Additionally, as countries reach high levels of vaccine coverage and case rates fall, case-control designs will become more challenging.9 Alternative approaches such as cohort studies offer opportunities to explore indirect effects of vaccination, including herd protection, and the effects of covid-19 vaccines on non-specific outcomes, such as absenteeism from work or school and symptoms such as gastrointestinal illness. These designs have limitations, however, including the potential for confounding as a result of important differences between unvaccinated and vaccinated groups—differences in health status, access to healthcare, and health seeking behaviour, for example.1011 Ultimately, vaccine effectiveness studies are only as good as the data available, and measures to capture high quality, timely data must be prioritised, particularly in low and middle income countries where disease burdens are high and systems for routine data collection can be suboptimal.

Since covid-19 vaccines were authorised for use on accelerated regulatory pathways with comparatively little supportive clinical data, robust and timely real world safety data are critical to inform risk, minimise harm, and maintain public confidence. This was recently highlighted in the context of the ChAdOx1 nCoV-19 (Oxford-AstraZeneca) vaccine by the paucity of accurate data on background rates of thromboembolic events to inform the response to an emerging safety signal.1213

In some countries, vaccines are offered to most of the population, including both high risk individuals and those targeted primarily because of their role in transmission. This latter group includes children in Canada, the USA, Indonesia, Chile, and Malta.141516 Data on the short term safety of covid-19 vaccines in young children are emerging from clinical studies.17 Nevertheless, considering that severe covid-19 is less common in children than in adults, it is imperative that rigorous long term safety and effectiveness studies are conducted in children to quantify risk-benefit balance and inform vaccine policy and choices.

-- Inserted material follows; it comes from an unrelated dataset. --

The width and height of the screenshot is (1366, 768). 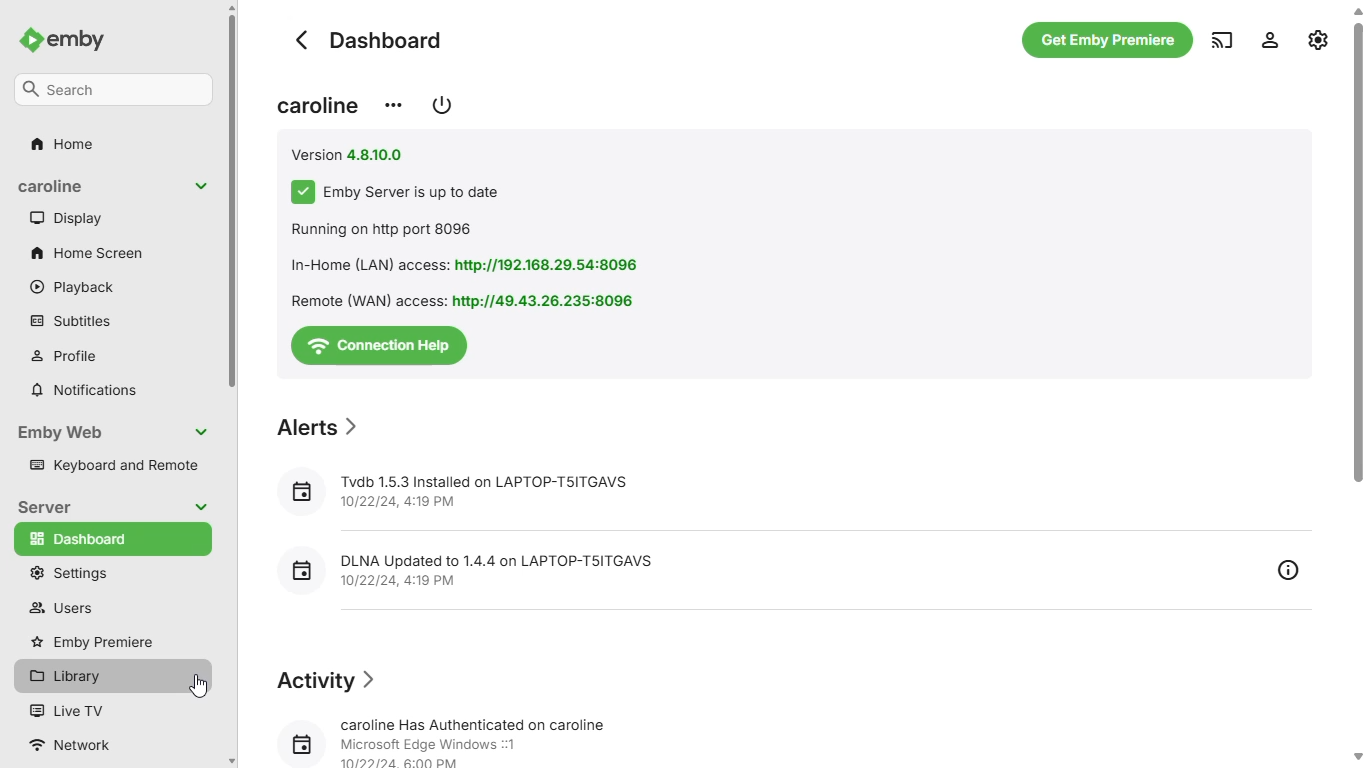 What do you see at coordinates (78, 39) in the screenshot?
I see `emby` at bounding box center [78, 39].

The success of any vaccine programme depends on the quality of real world evaluations. Decisions on which vaccines to purchase and which groups to target must be based on the highest quality analyses of vaccines in action, fully contextualised according to place and population and accounting for all relevant biases. We must also facilitate timely access to expertise and data in countries with greatest disease burden, to ensure optimal performance of covid-19 vaccines and equity globally.